=== WHAT TO PRODUCE ===
Every line containing the string "agent" should be returned from the records.
____ DATA PROVIDED
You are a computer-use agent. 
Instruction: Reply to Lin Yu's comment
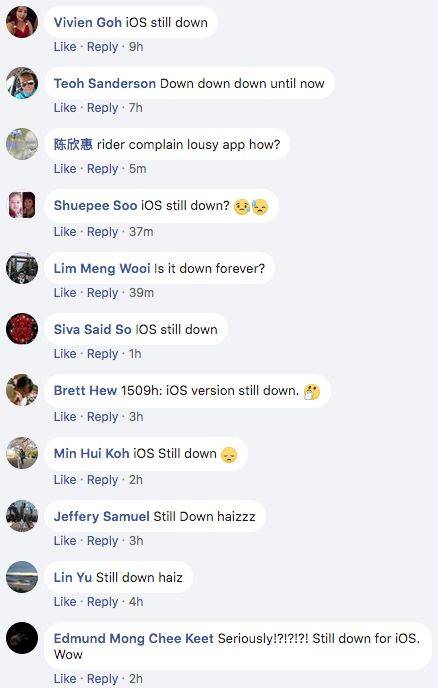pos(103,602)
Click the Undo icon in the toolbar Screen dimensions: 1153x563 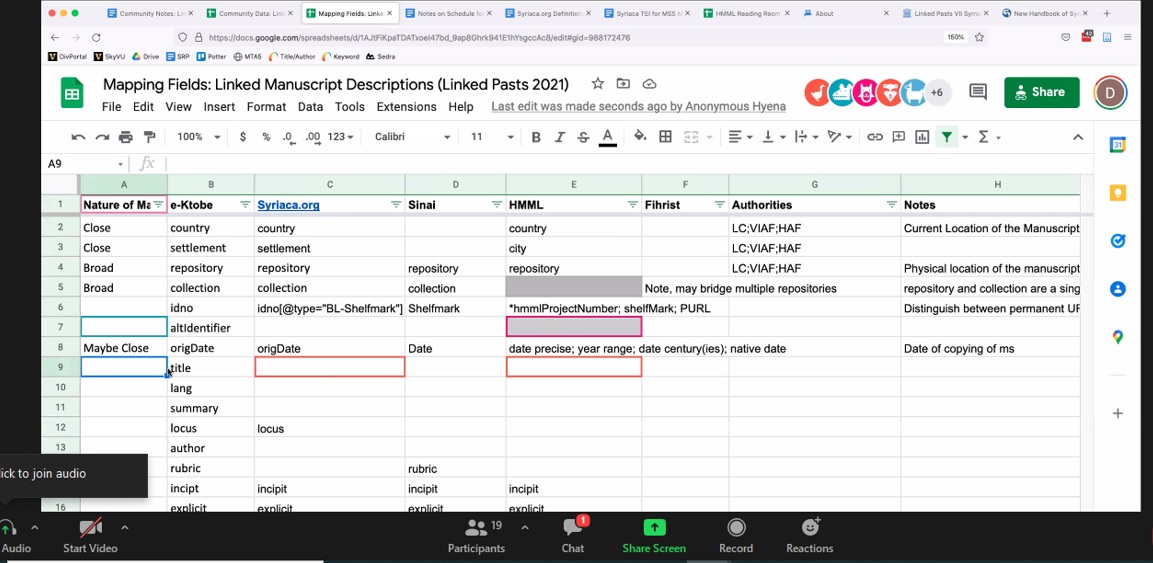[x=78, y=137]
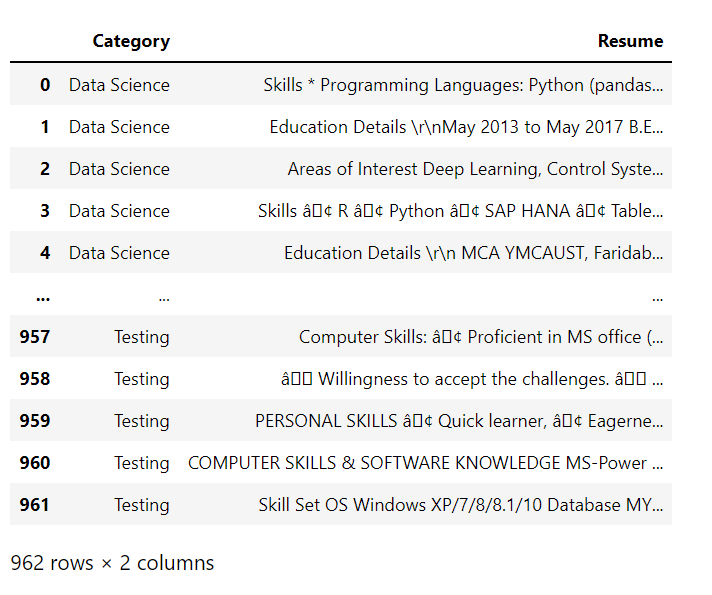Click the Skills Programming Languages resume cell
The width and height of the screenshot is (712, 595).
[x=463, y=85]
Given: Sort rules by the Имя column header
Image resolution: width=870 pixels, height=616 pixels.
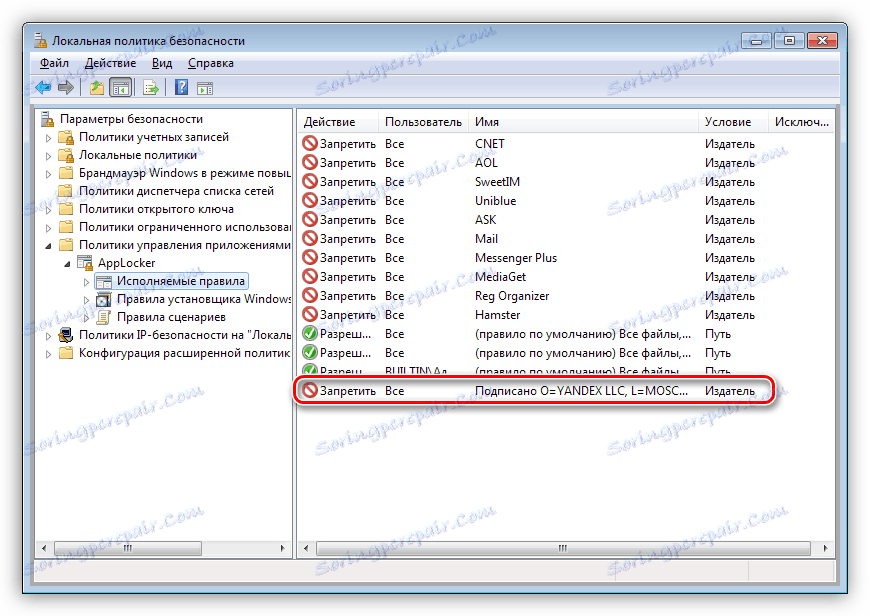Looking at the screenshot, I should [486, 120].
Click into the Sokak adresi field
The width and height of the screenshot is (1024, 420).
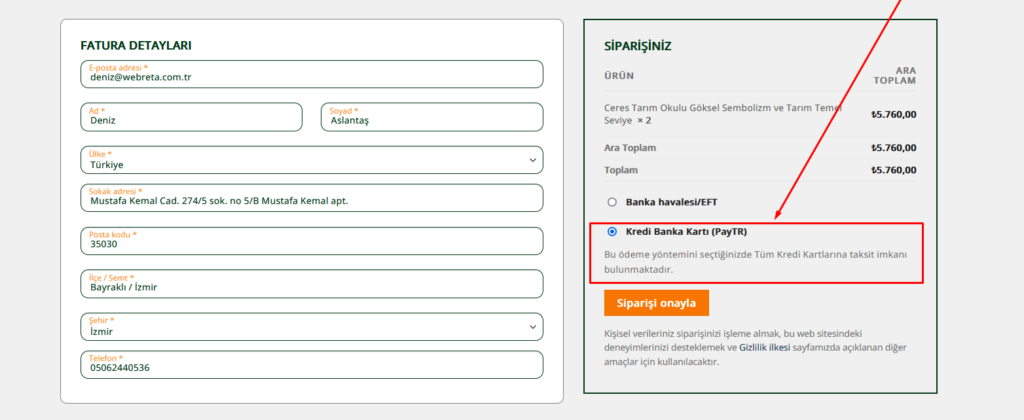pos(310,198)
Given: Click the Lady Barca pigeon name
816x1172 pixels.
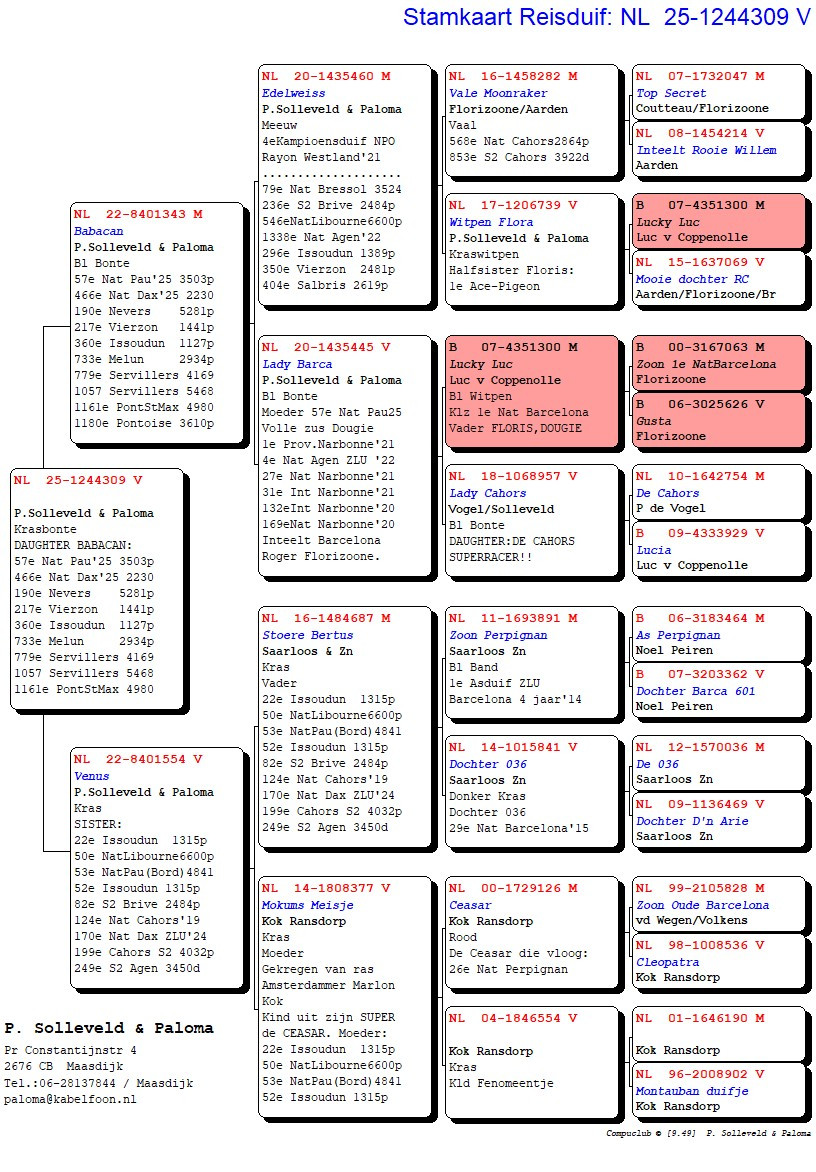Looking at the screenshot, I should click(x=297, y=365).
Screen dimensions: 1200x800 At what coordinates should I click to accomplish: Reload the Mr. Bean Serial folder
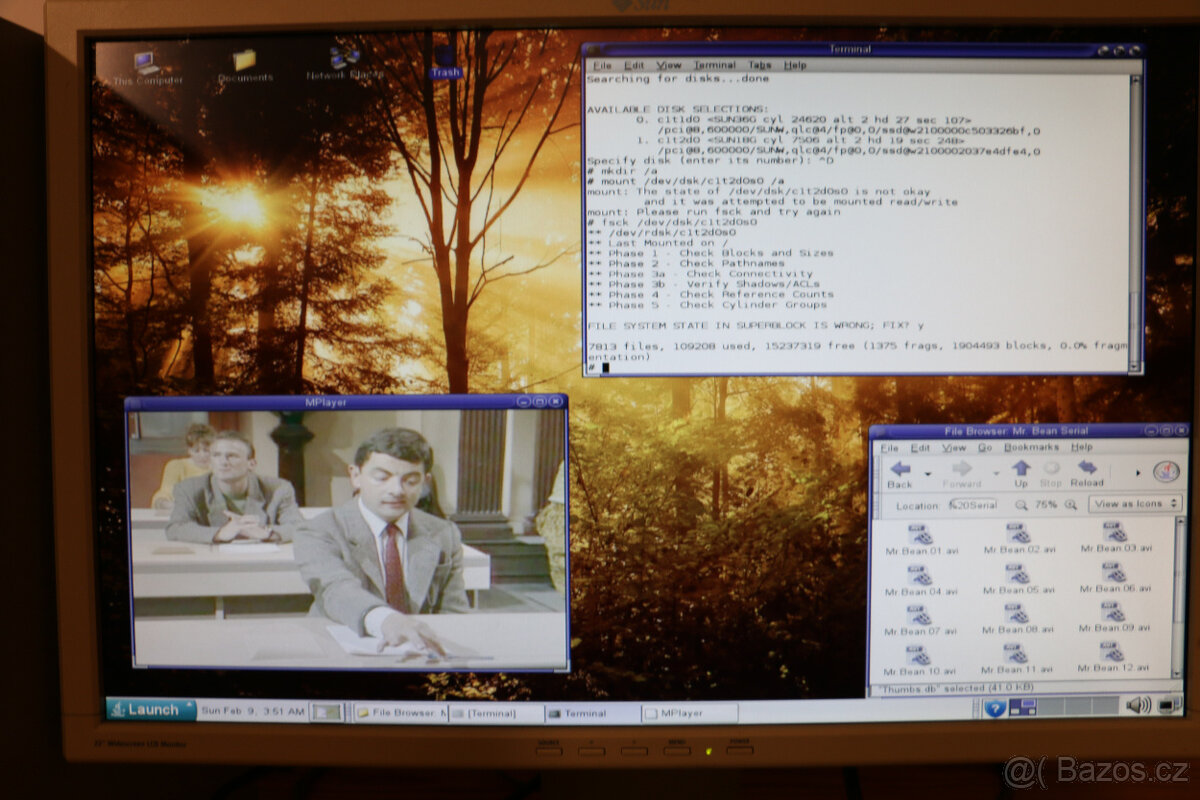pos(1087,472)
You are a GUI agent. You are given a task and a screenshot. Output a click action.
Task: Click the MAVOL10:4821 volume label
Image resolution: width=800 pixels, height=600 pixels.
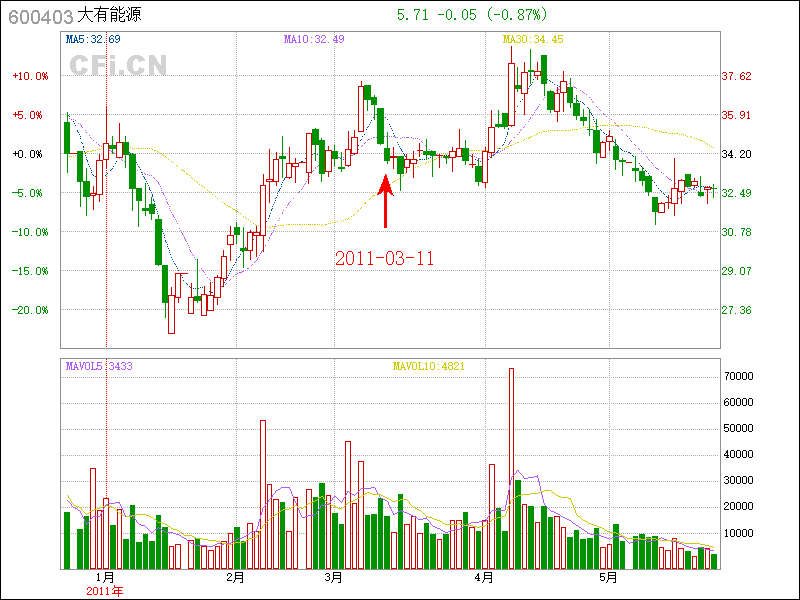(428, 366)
________
=== SOLUTION TO THE PROBLEM ===
You are a computer-use agent. 
You are a GUI agent. You are given a task and a screenshot. Output a click action.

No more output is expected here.